The at least one nature-derived polysaccharide may be a mixture of high-molecular weight polysaccharide chains and low-molecular weight polysaccharide chains. As used herein, “high-molecular weight” means an average molecular weight of 100,000 or more, and preferably 1,000,000 or more, measured by size exclusion chromatography, and the distribution of the molecular weight is preferably confined between 106 and 109. “Low-molecular weight” means an average molecular weight of less than 100,000, and preferably less than 1,000,000 measured by the same measurement method, and the distribution of the molecular weight is preferably confined between 10³ and 10⁷.

The aqueous cosmetic of the invention may comprise other polysaccharides, preferably a low-molecular weight polysaccharide, in addition to the polysaccharide molecule comprising as constituent monosaccharides, glucuronic acid and one cyclic form of an aldohexose. As the other polysaccharide, there may be mentioned a polysaccharide which does not comprise glucuronic acid as the constituent monosaccharide but which comprises as the constituent monosaccharides, a) one cyclic form of an aldohexose (e.g., allose, altrose, glucose, mannose, gulose, idose, galactose, and talose) and/or b) at least one cyclic form of a deoxyaldohexose (e.g., fucose, fuculose, and rhamnose). A low-molecular weight polysaccharide comprising as the constituent monosaccharides, mannose and fucose is preferable as the other polysaccharide.

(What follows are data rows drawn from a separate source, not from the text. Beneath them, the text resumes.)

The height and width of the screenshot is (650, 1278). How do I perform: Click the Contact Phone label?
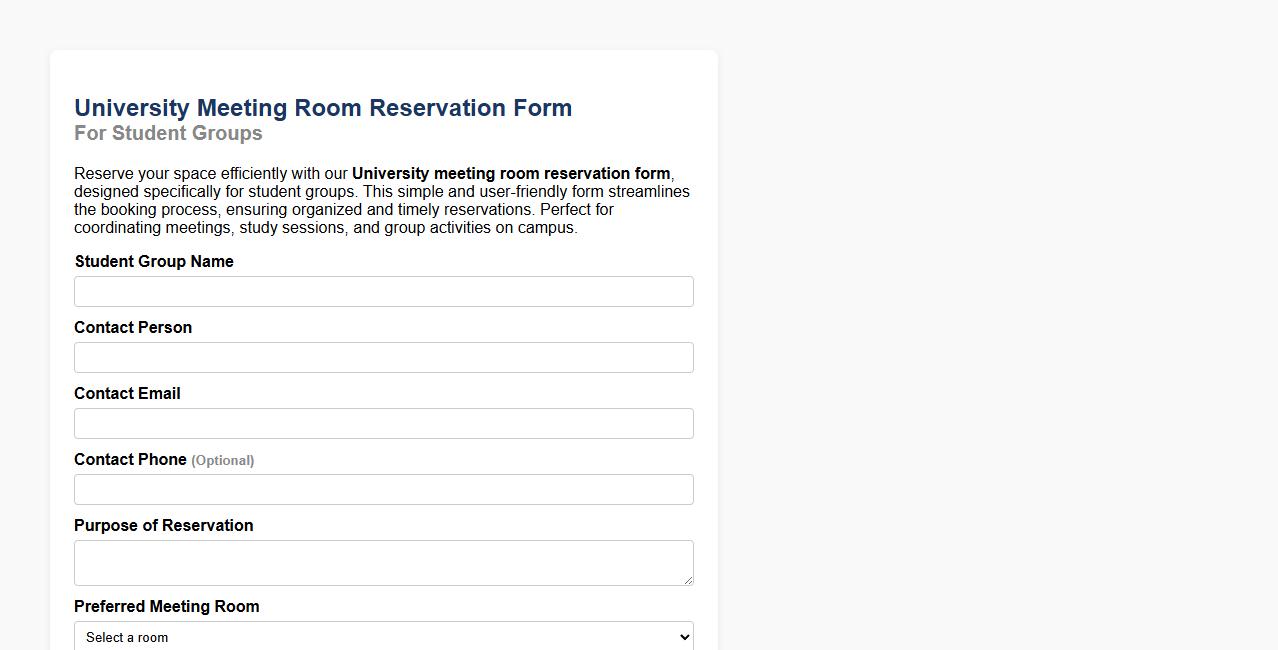click(x=130, y=459)
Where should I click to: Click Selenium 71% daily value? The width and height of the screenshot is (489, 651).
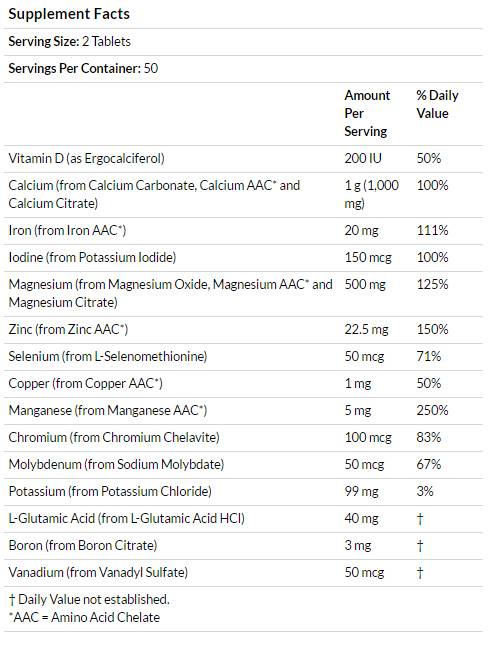[428, 356]
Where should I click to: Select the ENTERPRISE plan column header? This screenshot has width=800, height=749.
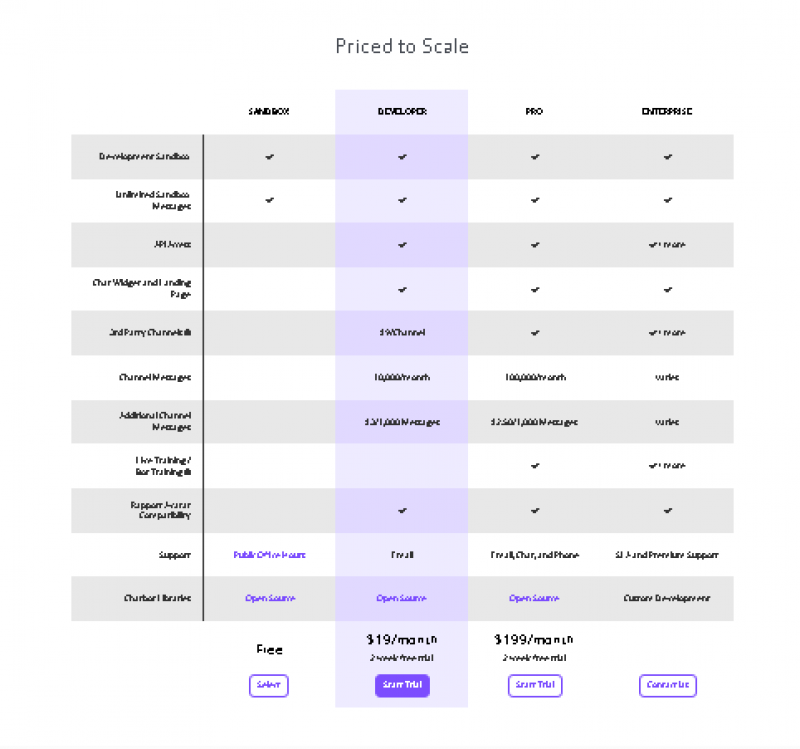(x=668, y=111)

Particularly preferred polysaccharides are (i) at least one nature-derived polysaccharide comprising as constituent monosaccharides, glucuronic acid, glucose, fucose, and rhamnose and (ii) at least one nature-derived polysaccharide comprising as constituent monosaccharides, glucuronic acid, mannose and xylose. In either case, it is preferred that the weight percentage of glucuronic acid is higher or equal to 20 wt % by mole, with respect to the weight of the constituent monosaccharides.

As a bacterium-produced polysaccharide comprising as constituent monosaccharides, glucuronic acid, glucose, fucose, and rhamnose, there may be mentioned Alcasealan® as trade name (INCI name: Alcaligenes polysaccharide), which is manufactured by Hakuto Co., Ltd. and which is purified and processed from a polymer produced by the Alcaligenes latus B-16 strain. Alcasealan® also contains a small amount of a polysaccharide comprising as constituent monosaccharides, mannose and fucose (mannose:fucose=1:1), in addition to the polysaccharide comprising as constituent monosaccharides, glucuronic acid, glucose, fucose, and rhamnose (glucuronic acid:glucose:fucose:rhamnose=1:2:1:1). Such a mixture can be used as a polysaccharide insofar as it contains the former polysaccharide. In Alcasealan®, the former polysaccharide is a high-molecular weight polysaccharide and the latter polysaccharide is a low-molecular weight polysaccharide; the molar ratio of the high-molecular weight polysaccharide to the low-molecular weight polysaccharide is approximately 7:1.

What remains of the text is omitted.